To allow us to send mail, we use Mailgun’s HTTP API, configured using env variables. We have one for what email should send these notifications, and one for who the notifications should go to. We then just need a Mailgun API key to allow us to send the email. This API key should match the domain you’d like to send email from.

// Set up the email to send
const mailOptions = {
    from: `Galexia Mail Reporting <info@${env.DOMAIN}>`,
    to: env.REPORTING_ADDRESS,
    subject: "New delivery failure in Mailgun",
    text: `
An email to:
${body['event-data'].recipient}

From:
${body['event-data'].envelope.sender}

With a subject of:
${body['event-data'].message.headers.subject}

Has failed.

The error message was:
${body['event-data']['delivery-status'].description || body['event-data']['delivery-status'].message}
`
};
// Convert the email JSON to FormData
const form_data = new FormData()
for (var key in mailOptions) {
    form_data.append(key, mailOptions[key]);
}
// Send the email
const sendEmail = await fetch(`https://api.eu.mailgun.net/v3/${env.DOMAIN}/messages`, {
    method: 'POST',
    body: form_data,
    headers: {
        'authorization': `Basic ${new Buffer('api' + ':' + env.MAILGUN_API_KEY).toString('base64')}`,
        'accept': 'application/json'
    }
})

Setting this all up gets me delivery failure messages like this:

Of course, if you get an error sending that email, you could be stuck in a loop and still get silent failures, so I’ve set my recipient to a Gmail address which has pretty good availability.

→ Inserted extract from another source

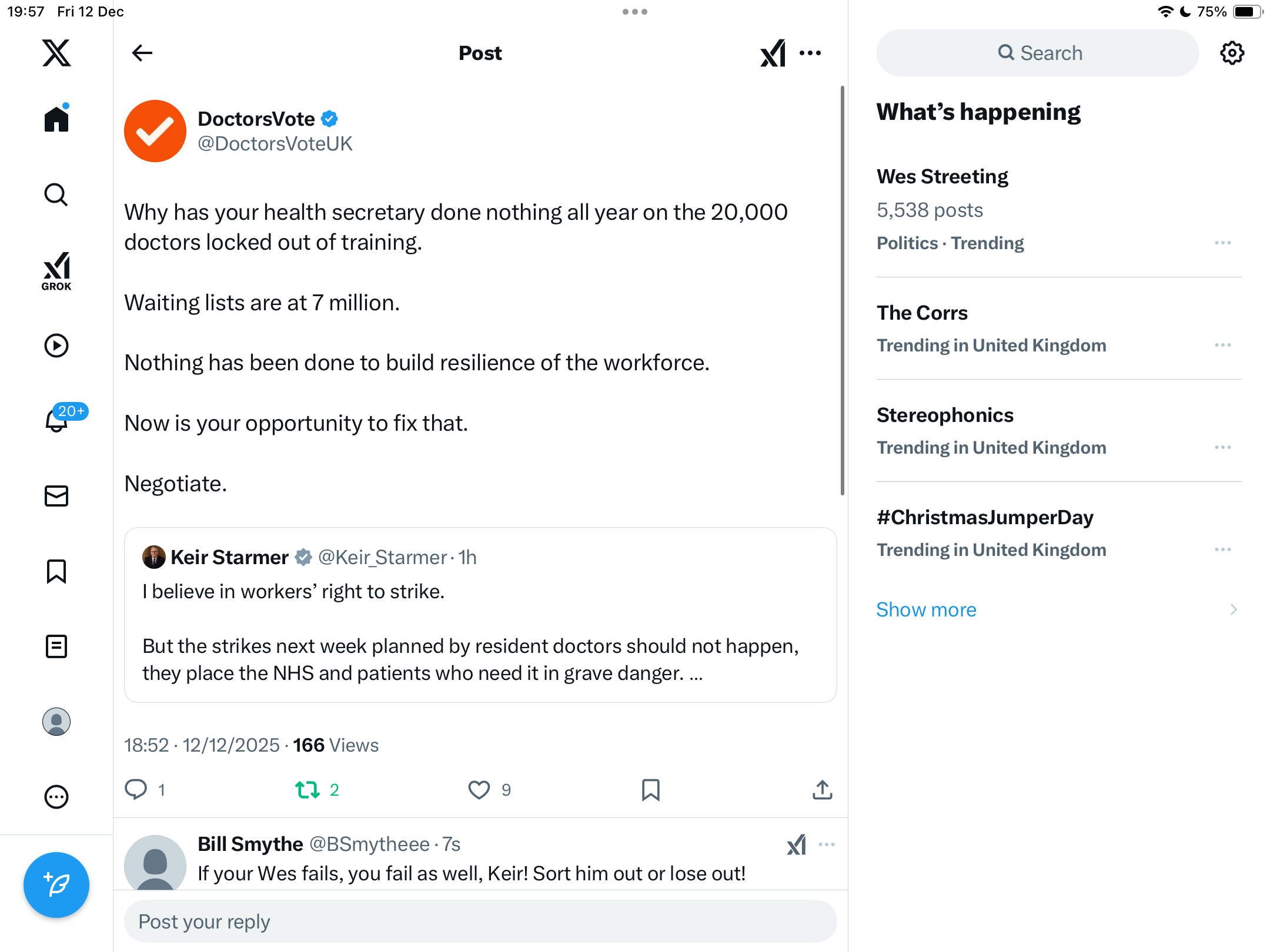1270x952 pixels.
Task: Expand trends with Show more chevron
Action: pos(1234,609)
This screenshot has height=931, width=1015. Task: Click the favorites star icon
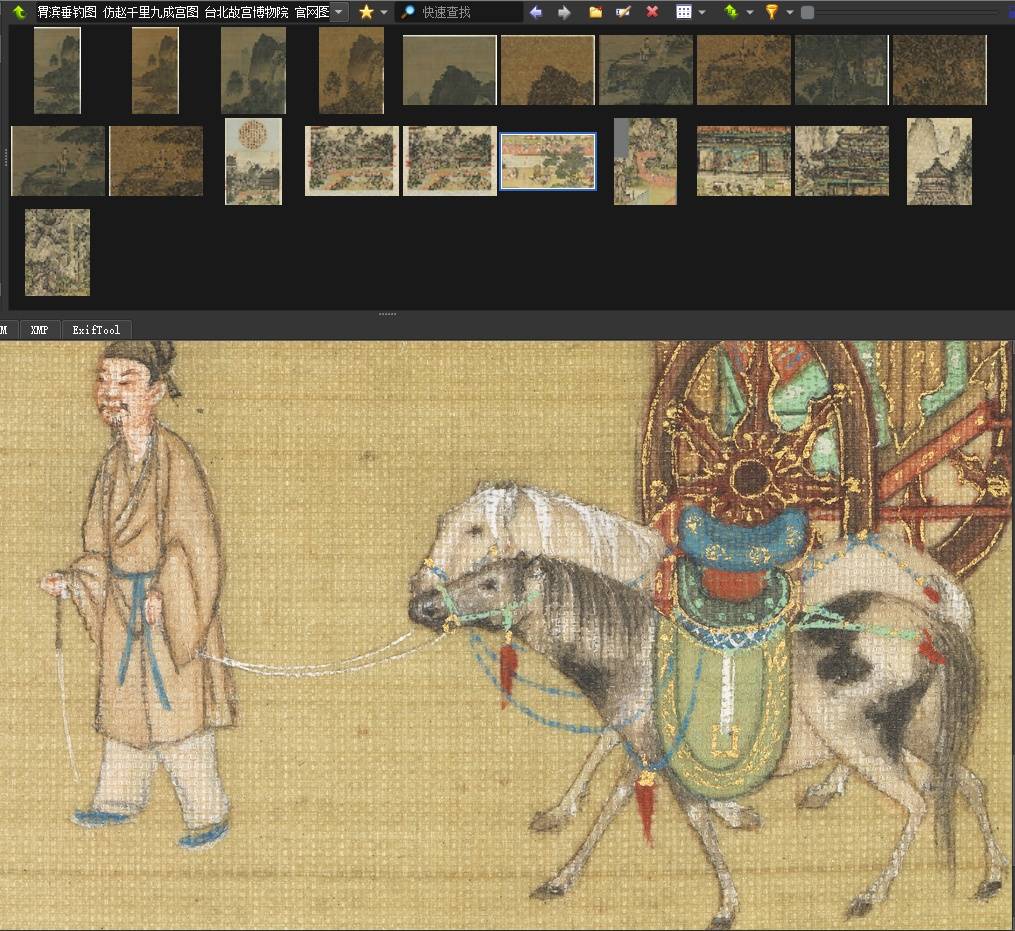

In summary, having this worker set up allows me to catch any emails that don’t get delivered, and then be able to dive into the Mailgun logs to debug the issue. On the flex plan, logs are only stored for 5 days, so having this webhook set up gives me near instant error messages and allows me to action any issues quickly.

To build on this, I’d want to set up something to notify me of forwarding failures from Cloudflare’s free email forwarding.